Desde siempre nos hicieron creer que uno, al comienzo de esta aventura, es como una hoja en blanco y que en ella, con el paso de los años, se dibujan formas, planos y caricaturas; se escriben frases y párrafos, sonetos consonantes y demás rimas obscenas del lenguaje onomatopéyico. Luego, con la madurez, recortamos las puntas y hacemos complejos dobleces con la esperanza de transformar en cisne la garabateada servilleta en la que apresamos nuestra existencia.
Pero mas allá del valor didáctico del “origami” metafórico, para caricaturizar nuestro pasaje vital, al cerrar los ojos e imaginarse en el universo, se vería un corcho.

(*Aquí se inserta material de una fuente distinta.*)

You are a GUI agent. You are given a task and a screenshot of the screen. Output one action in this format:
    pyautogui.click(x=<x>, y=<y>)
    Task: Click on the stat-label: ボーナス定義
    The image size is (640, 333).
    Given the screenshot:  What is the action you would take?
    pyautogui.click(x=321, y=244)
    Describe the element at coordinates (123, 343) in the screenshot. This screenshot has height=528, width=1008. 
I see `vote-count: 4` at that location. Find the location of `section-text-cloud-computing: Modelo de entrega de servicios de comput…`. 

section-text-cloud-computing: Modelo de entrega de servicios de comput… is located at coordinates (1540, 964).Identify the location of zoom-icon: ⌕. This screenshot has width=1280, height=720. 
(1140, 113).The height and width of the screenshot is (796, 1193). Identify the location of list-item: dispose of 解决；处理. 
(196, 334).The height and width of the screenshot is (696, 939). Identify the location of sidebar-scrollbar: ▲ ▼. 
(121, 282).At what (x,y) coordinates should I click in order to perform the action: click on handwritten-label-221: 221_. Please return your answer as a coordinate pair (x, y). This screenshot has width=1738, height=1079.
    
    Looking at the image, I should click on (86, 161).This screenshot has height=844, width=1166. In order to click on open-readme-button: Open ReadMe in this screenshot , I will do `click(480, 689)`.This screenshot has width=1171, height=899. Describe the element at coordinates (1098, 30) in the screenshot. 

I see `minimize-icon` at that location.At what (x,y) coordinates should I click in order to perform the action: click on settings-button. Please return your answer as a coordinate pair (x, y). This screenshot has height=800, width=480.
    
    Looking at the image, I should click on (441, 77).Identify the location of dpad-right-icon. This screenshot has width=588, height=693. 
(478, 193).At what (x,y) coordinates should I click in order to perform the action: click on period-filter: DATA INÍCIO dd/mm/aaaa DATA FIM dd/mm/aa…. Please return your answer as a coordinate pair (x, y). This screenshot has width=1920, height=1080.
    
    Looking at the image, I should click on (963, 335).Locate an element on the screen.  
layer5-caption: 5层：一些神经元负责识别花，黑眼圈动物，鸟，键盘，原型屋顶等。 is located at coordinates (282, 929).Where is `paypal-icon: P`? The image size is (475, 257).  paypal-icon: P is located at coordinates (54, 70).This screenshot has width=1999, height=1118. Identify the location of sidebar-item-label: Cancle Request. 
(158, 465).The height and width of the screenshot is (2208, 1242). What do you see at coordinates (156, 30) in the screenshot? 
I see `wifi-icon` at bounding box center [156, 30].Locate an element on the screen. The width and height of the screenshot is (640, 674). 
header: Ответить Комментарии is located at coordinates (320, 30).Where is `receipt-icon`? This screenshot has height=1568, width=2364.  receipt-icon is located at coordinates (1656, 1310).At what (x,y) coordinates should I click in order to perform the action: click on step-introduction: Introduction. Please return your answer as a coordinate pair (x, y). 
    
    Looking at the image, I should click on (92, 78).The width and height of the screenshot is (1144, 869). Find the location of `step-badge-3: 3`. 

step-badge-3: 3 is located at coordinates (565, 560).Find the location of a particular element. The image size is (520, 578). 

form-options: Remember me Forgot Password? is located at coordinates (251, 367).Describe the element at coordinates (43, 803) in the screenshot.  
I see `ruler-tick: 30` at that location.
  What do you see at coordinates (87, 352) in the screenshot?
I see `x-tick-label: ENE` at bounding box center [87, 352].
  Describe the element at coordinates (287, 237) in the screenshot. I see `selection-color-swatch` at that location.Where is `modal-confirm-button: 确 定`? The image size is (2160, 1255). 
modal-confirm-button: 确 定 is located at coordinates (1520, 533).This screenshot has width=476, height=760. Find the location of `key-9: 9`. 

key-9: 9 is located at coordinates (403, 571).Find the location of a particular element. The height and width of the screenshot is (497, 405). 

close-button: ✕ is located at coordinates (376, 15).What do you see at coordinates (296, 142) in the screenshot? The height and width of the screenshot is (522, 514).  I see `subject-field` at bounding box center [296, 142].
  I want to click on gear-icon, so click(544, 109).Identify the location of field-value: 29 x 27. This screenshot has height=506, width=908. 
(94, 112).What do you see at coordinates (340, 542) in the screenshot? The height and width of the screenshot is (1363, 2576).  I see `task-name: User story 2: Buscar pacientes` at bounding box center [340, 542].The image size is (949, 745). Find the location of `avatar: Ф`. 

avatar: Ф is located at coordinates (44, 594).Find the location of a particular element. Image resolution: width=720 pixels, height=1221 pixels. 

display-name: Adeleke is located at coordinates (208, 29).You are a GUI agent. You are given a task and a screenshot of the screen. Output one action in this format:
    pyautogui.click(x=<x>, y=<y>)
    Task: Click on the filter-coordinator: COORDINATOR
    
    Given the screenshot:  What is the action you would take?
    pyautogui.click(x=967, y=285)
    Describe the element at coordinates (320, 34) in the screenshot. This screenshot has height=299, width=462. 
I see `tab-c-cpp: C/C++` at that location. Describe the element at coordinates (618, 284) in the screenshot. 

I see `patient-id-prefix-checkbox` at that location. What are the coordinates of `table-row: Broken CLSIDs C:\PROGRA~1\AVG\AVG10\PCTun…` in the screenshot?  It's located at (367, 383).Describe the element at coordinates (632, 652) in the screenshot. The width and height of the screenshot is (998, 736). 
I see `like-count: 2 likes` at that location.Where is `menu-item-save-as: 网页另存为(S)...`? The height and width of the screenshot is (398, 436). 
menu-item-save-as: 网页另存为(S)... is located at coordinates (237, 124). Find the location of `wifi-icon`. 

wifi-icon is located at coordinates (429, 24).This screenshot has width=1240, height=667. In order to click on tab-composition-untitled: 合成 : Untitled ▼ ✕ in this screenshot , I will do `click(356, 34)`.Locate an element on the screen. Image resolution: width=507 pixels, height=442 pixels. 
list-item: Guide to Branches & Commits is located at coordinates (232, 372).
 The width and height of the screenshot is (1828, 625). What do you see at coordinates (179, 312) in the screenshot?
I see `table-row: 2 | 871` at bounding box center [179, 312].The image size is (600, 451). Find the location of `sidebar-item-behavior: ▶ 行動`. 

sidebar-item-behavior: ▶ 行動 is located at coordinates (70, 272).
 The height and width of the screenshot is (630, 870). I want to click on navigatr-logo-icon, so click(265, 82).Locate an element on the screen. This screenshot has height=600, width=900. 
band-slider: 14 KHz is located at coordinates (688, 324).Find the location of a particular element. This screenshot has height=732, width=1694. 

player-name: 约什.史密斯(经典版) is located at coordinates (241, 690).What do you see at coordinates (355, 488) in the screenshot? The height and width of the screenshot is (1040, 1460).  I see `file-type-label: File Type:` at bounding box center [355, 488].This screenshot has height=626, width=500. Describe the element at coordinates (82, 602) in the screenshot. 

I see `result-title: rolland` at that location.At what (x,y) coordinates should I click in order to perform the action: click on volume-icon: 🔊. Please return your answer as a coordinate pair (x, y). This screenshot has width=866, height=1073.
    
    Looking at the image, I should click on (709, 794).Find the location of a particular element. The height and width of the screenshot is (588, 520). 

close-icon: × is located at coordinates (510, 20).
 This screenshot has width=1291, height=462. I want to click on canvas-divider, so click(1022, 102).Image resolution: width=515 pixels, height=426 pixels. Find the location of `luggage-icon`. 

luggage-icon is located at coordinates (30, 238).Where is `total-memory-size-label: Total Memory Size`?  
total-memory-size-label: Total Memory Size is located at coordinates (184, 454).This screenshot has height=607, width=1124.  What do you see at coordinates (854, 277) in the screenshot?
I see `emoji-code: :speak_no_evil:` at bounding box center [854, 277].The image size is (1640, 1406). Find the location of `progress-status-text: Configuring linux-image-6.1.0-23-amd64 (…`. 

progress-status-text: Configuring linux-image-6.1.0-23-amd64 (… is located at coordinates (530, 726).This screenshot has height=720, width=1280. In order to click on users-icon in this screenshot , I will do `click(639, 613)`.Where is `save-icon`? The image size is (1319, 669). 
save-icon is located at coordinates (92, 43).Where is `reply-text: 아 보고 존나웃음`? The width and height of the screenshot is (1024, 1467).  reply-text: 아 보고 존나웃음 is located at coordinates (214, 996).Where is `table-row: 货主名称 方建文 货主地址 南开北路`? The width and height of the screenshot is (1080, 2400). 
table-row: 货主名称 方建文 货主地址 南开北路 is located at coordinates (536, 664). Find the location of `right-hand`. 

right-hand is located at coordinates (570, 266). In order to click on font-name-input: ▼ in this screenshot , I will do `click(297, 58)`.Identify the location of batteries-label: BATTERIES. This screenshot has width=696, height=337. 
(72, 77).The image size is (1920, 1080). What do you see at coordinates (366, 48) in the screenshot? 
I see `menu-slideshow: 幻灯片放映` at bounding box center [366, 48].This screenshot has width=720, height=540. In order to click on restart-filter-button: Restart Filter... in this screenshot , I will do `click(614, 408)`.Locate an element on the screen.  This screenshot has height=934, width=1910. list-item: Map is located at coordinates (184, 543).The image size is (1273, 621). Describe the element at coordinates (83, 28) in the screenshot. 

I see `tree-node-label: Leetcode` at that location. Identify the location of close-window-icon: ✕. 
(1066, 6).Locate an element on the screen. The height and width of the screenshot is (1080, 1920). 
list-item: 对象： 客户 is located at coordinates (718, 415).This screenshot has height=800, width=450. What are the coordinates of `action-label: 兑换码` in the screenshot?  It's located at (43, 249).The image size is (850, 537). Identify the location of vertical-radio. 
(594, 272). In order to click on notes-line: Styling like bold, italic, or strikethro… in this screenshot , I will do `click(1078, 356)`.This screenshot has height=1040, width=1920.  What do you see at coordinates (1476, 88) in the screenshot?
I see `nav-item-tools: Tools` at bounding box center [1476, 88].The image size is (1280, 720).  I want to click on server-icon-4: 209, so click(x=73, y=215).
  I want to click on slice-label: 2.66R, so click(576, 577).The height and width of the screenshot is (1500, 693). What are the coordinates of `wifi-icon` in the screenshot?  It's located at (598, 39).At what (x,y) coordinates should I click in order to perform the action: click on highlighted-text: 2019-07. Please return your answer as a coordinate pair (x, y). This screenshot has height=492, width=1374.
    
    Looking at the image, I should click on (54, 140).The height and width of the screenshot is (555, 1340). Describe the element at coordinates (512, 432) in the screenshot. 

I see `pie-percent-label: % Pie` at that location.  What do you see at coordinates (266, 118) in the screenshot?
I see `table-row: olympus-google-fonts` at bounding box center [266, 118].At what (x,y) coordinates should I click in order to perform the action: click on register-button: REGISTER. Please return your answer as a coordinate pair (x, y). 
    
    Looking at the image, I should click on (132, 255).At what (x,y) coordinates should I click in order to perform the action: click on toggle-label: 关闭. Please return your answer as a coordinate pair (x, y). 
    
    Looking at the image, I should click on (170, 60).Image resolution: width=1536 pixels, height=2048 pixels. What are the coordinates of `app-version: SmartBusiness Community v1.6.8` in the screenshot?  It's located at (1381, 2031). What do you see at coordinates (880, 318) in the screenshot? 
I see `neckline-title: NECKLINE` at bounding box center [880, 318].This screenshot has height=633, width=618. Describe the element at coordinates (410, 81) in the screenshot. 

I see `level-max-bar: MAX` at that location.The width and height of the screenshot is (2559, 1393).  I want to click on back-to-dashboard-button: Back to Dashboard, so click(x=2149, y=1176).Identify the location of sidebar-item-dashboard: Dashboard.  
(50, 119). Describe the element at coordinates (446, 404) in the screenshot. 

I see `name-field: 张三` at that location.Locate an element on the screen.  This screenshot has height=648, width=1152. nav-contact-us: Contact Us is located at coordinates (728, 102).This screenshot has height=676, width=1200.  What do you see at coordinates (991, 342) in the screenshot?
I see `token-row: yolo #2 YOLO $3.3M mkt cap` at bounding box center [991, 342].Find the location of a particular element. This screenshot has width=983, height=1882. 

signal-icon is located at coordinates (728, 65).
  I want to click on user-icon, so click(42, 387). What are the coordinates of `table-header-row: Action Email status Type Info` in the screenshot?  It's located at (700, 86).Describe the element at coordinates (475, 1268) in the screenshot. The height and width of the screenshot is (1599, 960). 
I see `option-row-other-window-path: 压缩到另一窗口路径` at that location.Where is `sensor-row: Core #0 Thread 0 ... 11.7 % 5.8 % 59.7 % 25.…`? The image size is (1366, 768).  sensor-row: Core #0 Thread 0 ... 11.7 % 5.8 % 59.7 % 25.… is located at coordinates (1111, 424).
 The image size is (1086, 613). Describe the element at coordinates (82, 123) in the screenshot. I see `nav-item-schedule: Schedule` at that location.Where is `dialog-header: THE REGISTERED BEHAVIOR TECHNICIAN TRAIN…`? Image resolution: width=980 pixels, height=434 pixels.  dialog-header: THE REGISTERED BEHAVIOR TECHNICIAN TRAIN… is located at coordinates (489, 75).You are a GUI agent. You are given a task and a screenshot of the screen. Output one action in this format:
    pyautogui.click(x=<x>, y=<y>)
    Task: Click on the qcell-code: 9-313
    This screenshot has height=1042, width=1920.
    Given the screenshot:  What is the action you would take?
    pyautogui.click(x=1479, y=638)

Uno que navega errante por las aguas del Todo y, desde la superficie, absorbe tan lenta como inevitablemente las aguas que lo sostienen. De ella se nutre y toma sus colores, aromas y esencias, dejando cada vez menos de él virgen y así va hundiéndose por su peso en ese mar que ahora es de él, que es parte de él.
No todos se atreven al silencio de la profundidad; soltando ese peso cancerígeno para seguir flotando al brillo de un sol otoñal, entre multitudes de trozos igual de secos y vacíos, danzando al compás de las mareas del destino, se abandonan de a migajas hasta la disolución final.
Otros pocos, fluyen hacia las aguas desconocidas, íntegros y colmados por ese mar que ahora es de él, que es parte de él, que es él. Y en esa forma vuelven eternamente del fondo, colmando a los otros, con un peso que no quieren.